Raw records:
==*==

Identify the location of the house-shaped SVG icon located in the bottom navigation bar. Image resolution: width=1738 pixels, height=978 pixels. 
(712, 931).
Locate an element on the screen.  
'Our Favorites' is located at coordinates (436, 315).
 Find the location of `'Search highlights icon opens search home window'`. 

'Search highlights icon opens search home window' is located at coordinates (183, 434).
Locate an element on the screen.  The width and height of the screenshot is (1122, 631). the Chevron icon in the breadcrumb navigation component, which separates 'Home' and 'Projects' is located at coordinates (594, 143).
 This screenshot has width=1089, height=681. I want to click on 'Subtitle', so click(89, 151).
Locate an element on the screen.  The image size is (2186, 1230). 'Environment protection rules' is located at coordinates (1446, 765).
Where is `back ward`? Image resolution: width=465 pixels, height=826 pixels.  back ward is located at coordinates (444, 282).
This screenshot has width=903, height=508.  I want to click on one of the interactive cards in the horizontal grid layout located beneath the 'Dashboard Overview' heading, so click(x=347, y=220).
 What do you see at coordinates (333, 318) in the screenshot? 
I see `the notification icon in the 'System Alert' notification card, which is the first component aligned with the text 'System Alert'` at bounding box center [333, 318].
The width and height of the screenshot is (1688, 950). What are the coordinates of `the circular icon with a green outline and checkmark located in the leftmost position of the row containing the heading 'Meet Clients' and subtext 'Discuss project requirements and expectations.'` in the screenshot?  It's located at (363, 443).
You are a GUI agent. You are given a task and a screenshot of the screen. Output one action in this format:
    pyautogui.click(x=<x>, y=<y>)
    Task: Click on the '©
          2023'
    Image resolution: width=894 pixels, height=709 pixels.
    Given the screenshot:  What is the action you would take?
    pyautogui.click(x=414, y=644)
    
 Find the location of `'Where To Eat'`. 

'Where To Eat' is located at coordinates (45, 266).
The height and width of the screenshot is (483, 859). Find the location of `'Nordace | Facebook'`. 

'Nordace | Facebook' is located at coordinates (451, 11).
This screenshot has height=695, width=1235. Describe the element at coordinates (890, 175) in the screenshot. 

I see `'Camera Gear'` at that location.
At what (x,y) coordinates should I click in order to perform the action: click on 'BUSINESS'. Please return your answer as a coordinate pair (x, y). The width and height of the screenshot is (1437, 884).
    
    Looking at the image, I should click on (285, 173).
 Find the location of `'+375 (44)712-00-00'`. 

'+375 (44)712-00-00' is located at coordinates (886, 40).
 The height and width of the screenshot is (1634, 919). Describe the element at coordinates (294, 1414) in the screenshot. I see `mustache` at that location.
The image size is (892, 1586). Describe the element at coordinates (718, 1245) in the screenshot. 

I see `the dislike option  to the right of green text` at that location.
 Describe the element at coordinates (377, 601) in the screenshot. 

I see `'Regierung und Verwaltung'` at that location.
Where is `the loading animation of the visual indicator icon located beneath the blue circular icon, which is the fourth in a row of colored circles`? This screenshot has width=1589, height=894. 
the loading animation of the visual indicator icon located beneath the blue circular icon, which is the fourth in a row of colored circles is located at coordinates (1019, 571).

==*==

■ **Set exercise**: Could you extract the lines of the material above, starting at the line containing "You are a GUI" and ending at the line containing "coordinates (451, 11).", and repeat them without any change?

■ **Written reply**:
You are a GUI agent. You are given a task and a screenshot of the screen. Output one action in this format:
    pyautogui.click(x=<x>, y=<y>)
    Task: Click on the '©
          2023'
    Image resolution: width=894 pixels, height=709 pixels.
    Given the screenshot:  What is the action you would take?
    pyautogui.click(x=414, y=644)
    
 Find the location of `'Where To Eat'`. 

'Where To Eat' is located at coordinates (45, 266).
The height and width of the screenshot is (483, 859). Find the location of `'Nordace | Facebook'`. 

'Nordace | Facebook' is located at coordinates (451, 11).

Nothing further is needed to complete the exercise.